One future for journal publishing, revisited

Back in September, I noted that Tim Gowers announced a new journal, Discrete Analysis. As I said then, the content of the journal probably won’t be of much interest to most readers of Logic Matters. But the form of the journal is fascinating. It is to be an arXiv overlay journal. In the briefest headline terms, what this means, in Tim Gowers’s words, is that

rather than publishing, or even electronically hosting, papers, it will consist of a list of links to arXiv preprints. Other than that, the journal will be entirely conventional: authors will submit links to arXiv preprints, and then the editors of the journal will find referees, using their quick opinions and more detailed reports in the usual way in order to decide which papers will be accepted. … [So] The articles will be peer-reviewed in the traditional way.

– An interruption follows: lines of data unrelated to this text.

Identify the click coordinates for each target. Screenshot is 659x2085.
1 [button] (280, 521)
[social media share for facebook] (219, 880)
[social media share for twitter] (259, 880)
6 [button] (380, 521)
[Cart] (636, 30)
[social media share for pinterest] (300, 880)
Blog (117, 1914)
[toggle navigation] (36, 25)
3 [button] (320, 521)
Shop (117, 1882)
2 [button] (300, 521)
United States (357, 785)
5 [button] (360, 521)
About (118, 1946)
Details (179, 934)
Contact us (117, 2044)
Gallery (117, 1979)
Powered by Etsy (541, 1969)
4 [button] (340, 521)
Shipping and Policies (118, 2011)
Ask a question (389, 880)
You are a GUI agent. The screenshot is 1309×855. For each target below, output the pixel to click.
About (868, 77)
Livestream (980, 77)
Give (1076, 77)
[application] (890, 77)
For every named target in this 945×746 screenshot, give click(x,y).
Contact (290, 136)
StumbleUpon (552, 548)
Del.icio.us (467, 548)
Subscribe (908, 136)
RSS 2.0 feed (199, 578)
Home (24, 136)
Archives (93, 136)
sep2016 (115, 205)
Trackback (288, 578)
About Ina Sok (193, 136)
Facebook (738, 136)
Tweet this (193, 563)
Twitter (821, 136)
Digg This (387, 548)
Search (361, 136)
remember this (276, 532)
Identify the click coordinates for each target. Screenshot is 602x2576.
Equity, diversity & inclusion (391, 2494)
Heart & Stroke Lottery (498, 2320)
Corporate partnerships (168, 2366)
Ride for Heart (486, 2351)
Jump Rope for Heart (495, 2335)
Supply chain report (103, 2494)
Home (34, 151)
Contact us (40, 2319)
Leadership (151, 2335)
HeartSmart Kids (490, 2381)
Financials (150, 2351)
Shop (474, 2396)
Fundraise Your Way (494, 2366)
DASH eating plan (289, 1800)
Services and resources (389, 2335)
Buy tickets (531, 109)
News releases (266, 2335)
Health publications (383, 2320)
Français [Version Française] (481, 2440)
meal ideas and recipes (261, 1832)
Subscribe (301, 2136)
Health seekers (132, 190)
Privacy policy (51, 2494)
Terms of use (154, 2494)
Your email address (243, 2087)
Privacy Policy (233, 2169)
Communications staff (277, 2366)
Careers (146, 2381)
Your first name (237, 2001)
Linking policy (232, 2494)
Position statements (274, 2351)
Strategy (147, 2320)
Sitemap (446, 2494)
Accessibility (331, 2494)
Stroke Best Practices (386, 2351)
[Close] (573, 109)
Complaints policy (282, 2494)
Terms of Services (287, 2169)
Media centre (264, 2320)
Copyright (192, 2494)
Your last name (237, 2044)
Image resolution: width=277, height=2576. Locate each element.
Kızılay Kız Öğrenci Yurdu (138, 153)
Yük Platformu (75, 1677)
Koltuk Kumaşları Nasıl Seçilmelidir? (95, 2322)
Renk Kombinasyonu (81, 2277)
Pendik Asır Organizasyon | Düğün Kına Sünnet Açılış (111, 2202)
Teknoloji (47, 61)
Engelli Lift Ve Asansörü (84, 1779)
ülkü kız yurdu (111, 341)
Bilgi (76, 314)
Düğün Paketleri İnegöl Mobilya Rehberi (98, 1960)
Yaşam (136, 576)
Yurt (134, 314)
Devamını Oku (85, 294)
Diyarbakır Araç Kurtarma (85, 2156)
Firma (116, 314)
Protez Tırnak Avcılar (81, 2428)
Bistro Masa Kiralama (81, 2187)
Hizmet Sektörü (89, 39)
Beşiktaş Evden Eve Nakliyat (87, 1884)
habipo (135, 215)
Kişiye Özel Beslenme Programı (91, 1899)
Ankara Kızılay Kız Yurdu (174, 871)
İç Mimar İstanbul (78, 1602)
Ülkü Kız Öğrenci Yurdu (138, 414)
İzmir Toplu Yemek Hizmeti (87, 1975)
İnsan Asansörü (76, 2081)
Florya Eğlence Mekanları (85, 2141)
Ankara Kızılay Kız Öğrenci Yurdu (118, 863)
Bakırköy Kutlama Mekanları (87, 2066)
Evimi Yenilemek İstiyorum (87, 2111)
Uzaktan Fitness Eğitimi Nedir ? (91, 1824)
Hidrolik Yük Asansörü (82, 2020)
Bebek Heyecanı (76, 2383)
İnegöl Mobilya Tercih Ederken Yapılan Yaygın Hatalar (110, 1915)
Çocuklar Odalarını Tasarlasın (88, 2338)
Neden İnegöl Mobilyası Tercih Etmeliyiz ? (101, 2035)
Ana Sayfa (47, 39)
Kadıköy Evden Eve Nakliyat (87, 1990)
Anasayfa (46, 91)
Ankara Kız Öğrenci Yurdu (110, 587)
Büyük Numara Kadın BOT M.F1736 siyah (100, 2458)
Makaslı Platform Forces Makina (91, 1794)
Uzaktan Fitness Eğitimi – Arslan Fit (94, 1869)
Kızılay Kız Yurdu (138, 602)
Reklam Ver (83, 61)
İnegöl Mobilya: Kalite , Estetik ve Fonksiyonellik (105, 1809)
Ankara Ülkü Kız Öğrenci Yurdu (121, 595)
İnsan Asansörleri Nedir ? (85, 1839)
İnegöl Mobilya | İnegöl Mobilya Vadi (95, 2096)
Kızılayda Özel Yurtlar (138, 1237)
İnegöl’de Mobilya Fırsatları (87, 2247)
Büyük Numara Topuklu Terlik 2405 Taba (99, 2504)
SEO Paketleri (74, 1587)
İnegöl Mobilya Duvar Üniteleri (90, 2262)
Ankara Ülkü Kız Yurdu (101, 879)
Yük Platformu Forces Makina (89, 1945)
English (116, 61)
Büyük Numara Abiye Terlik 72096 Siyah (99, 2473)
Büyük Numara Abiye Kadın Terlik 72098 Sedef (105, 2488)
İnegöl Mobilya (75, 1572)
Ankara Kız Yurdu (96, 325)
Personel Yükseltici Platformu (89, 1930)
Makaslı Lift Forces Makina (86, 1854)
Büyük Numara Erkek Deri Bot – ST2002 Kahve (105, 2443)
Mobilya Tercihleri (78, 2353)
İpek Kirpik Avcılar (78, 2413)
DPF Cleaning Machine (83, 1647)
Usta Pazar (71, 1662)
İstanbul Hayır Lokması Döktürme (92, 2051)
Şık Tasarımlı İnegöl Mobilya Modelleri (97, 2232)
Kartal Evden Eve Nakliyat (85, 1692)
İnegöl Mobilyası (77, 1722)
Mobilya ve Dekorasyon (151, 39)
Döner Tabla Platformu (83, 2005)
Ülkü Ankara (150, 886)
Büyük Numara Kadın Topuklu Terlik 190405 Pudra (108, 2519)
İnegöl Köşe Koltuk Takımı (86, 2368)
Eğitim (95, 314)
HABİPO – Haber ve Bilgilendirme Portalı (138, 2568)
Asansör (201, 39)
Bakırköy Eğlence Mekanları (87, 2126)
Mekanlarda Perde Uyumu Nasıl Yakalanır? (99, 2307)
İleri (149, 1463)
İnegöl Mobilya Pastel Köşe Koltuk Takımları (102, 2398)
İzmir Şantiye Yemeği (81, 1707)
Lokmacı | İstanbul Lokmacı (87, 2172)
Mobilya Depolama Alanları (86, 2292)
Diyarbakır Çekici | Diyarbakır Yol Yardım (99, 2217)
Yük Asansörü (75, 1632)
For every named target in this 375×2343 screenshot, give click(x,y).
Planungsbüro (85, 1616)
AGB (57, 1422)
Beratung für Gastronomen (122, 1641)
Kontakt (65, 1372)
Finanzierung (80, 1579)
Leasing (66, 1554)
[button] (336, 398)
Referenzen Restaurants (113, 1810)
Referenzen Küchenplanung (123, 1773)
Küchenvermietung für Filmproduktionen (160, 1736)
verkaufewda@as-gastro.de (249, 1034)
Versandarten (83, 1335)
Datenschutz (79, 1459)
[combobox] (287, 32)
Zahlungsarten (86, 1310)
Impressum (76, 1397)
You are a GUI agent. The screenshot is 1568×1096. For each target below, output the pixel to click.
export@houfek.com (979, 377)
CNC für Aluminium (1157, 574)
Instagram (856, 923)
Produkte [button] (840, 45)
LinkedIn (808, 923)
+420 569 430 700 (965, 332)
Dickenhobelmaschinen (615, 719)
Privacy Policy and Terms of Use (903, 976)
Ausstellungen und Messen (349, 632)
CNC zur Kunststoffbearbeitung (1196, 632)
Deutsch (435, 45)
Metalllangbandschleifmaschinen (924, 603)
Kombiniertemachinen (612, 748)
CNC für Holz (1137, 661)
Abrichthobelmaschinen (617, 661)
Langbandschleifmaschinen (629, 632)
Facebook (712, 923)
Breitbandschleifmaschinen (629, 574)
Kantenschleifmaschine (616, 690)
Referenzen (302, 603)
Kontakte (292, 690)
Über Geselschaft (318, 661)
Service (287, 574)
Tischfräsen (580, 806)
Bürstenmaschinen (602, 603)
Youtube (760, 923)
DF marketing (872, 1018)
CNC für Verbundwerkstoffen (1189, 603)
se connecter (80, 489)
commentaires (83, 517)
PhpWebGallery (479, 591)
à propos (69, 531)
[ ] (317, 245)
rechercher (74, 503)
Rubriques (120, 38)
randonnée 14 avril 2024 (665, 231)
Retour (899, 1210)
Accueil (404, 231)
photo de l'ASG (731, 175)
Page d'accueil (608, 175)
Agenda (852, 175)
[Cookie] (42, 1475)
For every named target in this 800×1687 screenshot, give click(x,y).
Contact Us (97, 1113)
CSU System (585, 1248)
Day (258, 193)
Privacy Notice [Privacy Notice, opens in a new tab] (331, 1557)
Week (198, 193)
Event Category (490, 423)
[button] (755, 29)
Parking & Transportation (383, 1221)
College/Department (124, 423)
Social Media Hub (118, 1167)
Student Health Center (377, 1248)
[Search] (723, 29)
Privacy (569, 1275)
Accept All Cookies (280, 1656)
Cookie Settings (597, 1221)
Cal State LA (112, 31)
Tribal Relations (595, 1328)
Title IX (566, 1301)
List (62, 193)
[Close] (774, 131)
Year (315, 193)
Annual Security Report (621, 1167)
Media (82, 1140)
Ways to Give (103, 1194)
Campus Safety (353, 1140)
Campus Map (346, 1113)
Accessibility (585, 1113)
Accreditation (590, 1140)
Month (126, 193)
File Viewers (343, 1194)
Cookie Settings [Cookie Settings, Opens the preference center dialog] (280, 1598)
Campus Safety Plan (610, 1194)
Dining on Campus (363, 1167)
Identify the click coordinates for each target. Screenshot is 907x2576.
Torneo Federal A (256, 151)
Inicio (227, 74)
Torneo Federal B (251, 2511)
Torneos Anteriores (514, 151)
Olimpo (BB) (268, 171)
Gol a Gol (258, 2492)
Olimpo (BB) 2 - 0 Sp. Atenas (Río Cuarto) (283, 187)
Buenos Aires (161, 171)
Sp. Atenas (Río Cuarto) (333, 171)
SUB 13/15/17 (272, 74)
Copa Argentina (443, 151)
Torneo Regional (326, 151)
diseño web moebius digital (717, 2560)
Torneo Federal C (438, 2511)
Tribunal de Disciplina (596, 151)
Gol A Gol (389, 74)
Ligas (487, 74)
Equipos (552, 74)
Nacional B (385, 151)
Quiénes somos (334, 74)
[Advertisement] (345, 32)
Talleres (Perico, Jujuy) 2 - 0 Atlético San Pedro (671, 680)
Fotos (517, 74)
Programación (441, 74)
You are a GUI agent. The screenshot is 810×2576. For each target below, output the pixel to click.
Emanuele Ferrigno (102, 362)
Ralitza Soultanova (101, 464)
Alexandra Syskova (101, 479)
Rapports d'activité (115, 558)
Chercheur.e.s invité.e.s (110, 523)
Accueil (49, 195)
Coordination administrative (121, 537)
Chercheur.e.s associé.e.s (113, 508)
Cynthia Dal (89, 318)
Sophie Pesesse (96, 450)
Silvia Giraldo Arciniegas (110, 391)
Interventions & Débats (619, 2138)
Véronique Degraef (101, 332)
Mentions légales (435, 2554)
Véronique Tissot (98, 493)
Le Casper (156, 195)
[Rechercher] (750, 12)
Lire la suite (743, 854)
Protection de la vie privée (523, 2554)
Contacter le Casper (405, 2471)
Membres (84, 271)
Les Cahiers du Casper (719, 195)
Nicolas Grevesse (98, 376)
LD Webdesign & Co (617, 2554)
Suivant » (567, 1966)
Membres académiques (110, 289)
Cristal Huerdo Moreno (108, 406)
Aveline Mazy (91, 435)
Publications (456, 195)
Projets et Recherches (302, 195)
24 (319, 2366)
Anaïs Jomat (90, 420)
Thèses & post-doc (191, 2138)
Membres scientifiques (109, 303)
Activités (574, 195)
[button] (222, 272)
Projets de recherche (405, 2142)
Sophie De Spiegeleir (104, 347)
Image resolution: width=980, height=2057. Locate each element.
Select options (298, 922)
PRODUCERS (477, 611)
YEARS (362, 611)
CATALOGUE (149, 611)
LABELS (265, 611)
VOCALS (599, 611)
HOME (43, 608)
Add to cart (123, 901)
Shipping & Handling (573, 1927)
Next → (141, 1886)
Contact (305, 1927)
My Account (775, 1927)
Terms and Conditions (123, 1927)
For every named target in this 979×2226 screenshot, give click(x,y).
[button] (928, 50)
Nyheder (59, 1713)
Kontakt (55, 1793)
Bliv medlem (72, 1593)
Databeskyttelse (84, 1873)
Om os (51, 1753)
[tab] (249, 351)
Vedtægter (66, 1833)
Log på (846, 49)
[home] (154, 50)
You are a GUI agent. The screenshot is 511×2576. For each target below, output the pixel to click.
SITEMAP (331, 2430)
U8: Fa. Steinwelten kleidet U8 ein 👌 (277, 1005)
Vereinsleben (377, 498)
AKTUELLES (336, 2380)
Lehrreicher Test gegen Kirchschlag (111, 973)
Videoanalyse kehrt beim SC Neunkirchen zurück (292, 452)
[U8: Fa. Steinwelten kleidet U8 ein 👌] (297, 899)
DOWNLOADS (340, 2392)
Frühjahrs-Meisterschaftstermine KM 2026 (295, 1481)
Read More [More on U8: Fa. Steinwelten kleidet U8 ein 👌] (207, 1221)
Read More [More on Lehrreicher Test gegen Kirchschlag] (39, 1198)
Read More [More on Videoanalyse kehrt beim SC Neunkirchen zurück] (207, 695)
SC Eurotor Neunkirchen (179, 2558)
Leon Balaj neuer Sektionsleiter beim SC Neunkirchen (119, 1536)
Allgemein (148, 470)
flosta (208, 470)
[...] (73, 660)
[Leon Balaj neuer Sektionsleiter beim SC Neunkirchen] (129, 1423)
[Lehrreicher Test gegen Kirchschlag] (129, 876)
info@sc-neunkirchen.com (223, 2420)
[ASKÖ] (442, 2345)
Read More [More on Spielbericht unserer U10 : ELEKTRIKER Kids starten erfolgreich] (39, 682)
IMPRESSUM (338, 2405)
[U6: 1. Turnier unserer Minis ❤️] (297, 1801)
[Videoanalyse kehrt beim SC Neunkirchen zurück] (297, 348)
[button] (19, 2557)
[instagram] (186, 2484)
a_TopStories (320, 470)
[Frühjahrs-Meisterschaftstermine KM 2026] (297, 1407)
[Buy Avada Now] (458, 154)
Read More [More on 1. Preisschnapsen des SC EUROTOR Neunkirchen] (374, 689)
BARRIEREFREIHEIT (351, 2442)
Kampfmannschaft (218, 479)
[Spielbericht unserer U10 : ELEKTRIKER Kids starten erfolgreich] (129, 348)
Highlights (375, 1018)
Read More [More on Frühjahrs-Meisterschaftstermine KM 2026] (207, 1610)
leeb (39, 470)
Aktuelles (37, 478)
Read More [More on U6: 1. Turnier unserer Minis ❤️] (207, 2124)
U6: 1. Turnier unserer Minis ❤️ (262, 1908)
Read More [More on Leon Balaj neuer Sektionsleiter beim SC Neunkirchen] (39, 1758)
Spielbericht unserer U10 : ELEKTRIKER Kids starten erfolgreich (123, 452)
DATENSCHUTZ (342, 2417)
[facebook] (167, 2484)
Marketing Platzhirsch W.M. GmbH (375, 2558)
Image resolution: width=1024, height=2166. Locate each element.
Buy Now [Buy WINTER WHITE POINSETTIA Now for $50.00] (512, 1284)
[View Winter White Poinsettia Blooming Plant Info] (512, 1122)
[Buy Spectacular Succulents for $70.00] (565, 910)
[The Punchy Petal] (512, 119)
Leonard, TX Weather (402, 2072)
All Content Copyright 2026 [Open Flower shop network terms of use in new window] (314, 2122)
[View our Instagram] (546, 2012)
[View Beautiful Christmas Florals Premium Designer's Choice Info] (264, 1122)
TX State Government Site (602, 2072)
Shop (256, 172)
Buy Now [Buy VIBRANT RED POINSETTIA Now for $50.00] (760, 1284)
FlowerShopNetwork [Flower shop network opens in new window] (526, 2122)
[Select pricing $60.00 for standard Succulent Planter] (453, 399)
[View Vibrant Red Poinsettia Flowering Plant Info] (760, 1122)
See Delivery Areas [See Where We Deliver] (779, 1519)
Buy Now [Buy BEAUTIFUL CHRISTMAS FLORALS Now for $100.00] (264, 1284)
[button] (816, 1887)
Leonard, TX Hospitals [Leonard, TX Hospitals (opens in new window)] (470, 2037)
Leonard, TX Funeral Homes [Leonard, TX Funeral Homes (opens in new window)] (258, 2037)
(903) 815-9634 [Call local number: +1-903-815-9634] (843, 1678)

The first issue is now online. And rather striking it looks too. There is more about the launch issue and the project in Tim Gowers’s latest blogpost. I wonder if any logicians out there will be spurred on to think about starting such an open-access journal? It seems a terrific idea.

By the way, for those of you with some little maths, if you click on the banner for the lead article, you get a short editorial intro. to Terence Tao’s paper, and — this is nice touch! — a link to a video of a talk that Tao gave about his proof, which (even if you don’t really follow the later parts of it) gives you a sense of what’s going on.